Schools should have as part of their primary mission, the preparation of children for adulthood and this preparation should should not be for an imaginary society envisaged through the socialization policies of governments or other groups but rather the hard reality of life as it is rather than life as it should or could be.  We can only build a better world and life after having come to grips with the reality of things as they are.  The creation of resiliency of character through the confrontation of challenging and discomforting situations combined with the experience of success and failure are required.   Necessary also is the creation of the authentic self-confidence and self-direction that allow young adults to become the captain of their own ship and not merely a passenger.

Much is said about leadership these days.  However, to be a true leader one must also lead oneself.  That is to say, that self-confidence is no substitute for competence and competence can only exist where there is a firm grasp of situations as they are and not through some coloured lens of self-aggrandizement.  I was told of a study conducted in the USA that indicated that that the results of the current focus upon self-esteem had not led to improved accomplishments but rather to feeling better about accomplishing less.  An enhanced sense of self-confidence based upon little if anything to support it, is a shallow victory doomed to failure.  Leadership involves not only knowing where you are going and how to get there but also having command over oneself before it is extended to others.  These should be the objectives for all high school graduates as they enter adulthood.  We may all have a dream of a promised land, but it is a long walk with many obstacles to get there.  Let us also at least get out the road map before we start walking.
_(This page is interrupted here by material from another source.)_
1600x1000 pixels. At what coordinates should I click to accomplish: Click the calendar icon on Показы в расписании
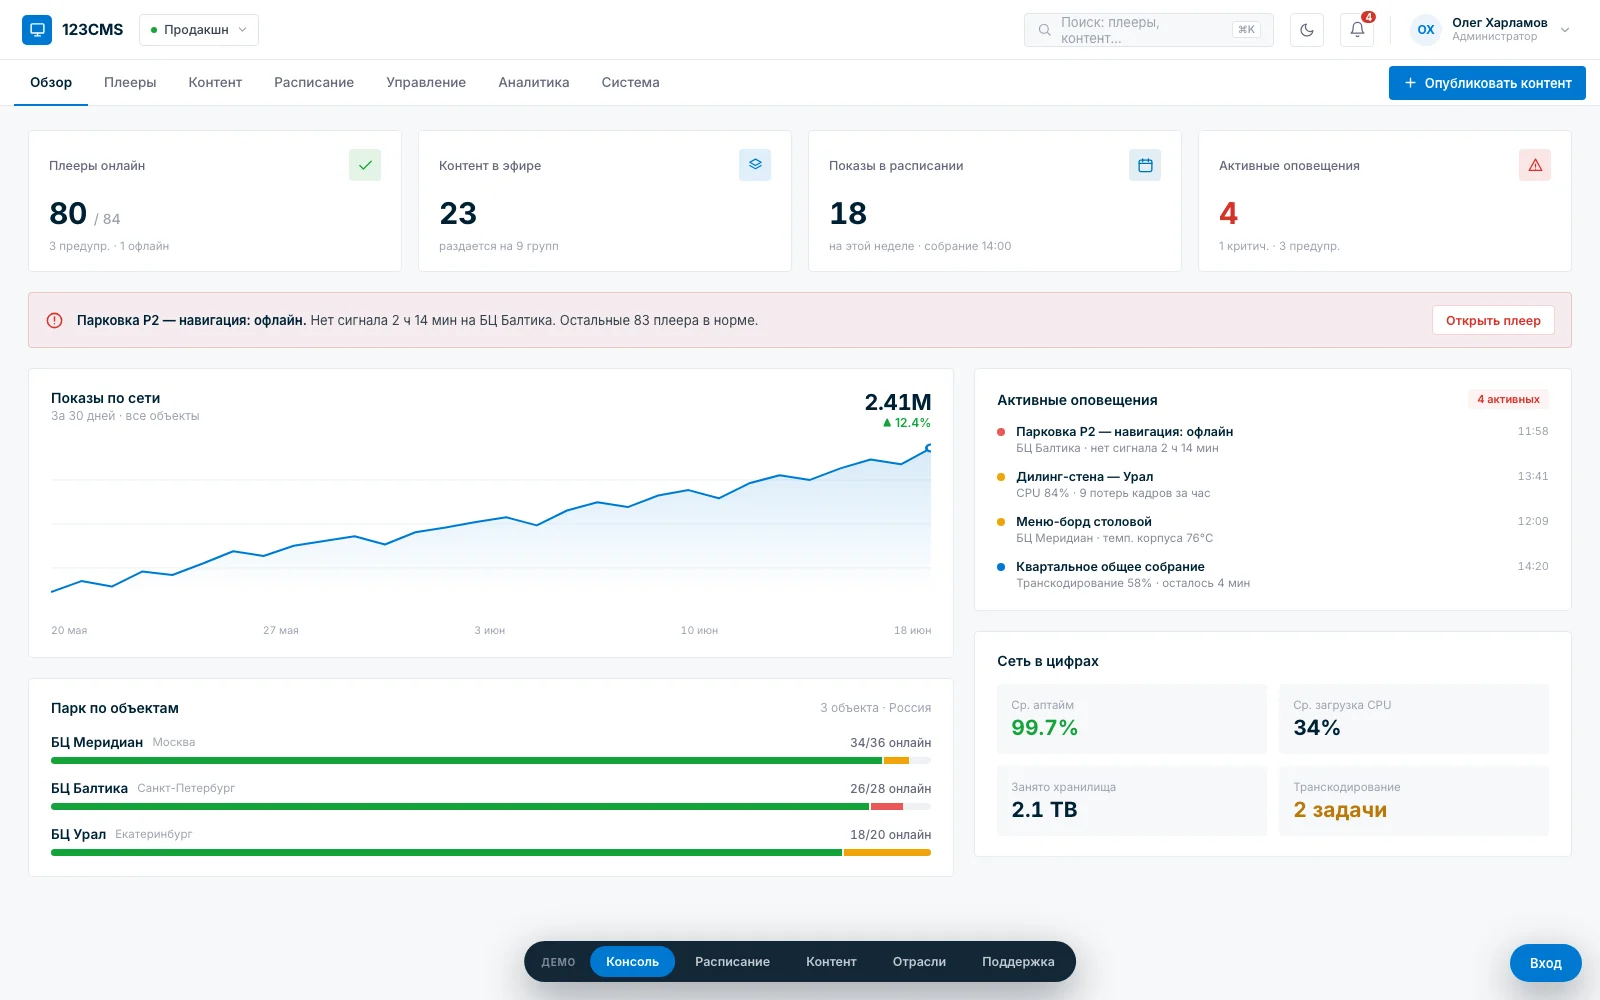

And so in closing Gong Xi Fa Chai and best wishes for the year of the rabbit.  Let us all hope that the coming year of the hare will be less hair raising than the last.  May you direct change rather than succumb to it and encourage your children to become the kind of adults that will benefit themselves and all of those they encounter.  This will not come by giving them what they want but rather through providing them with what they need. Giving birth, though painful, is a finite process. Parenting on the other hand proves to be an agonizing, though ultimately rewarding, prolonged journey requiring stamina and resolve. It requires leadership and direction, self-discipline and resolve and in the end taking on the role of the grown-up in the room.